___ Record extracts ___

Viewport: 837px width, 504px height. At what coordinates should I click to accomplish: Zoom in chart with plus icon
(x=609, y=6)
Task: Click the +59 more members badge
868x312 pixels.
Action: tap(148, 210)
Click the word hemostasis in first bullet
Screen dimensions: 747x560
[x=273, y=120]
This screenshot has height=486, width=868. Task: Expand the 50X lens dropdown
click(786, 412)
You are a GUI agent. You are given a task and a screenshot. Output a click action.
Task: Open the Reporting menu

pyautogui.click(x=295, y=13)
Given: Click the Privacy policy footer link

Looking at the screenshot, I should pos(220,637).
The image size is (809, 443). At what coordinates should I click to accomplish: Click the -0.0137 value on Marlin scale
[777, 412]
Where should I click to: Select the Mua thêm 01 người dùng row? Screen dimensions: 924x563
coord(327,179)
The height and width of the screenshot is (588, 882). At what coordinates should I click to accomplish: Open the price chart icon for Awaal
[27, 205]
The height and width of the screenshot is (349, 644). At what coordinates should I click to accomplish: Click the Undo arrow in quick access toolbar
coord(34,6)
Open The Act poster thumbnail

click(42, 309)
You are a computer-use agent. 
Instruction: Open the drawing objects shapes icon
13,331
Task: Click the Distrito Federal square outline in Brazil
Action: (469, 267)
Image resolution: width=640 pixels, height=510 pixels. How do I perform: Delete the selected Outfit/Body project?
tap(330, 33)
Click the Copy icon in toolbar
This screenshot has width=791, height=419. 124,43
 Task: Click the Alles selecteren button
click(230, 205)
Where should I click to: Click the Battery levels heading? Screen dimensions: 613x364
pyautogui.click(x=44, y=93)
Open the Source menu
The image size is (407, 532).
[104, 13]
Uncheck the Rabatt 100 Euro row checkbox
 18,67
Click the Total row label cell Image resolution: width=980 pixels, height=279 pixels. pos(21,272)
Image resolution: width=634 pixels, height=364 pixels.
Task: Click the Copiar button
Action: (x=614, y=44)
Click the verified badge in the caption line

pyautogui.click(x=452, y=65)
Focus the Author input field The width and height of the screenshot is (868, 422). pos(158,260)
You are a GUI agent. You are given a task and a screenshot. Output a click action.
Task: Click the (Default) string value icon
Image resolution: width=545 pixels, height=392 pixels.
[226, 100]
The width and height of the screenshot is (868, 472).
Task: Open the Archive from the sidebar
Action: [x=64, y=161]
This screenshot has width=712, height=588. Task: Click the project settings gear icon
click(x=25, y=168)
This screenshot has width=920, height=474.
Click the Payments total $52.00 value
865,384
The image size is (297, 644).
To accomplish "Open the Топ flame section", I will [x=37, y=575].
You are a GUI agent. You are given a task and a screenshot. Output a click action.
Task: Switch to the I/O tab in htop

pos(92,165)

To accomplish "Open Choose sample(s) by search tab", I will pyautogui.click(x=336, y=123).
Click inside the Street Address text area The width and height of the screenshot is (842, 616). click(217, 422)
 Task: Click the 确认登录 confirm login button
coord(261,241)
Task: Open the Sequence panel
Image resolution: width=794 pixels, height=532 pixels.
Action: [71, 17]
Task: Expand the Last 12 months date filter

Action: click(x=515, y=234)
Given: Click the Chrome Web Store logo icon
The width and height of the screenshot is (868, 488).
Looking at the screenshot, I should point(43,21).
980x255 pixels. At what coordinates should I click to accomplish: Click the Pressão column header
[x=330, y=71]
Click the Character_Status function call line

___

What is required: In the records above, how many lines contain the word "will"? State only the number.

Solution to the problem: 2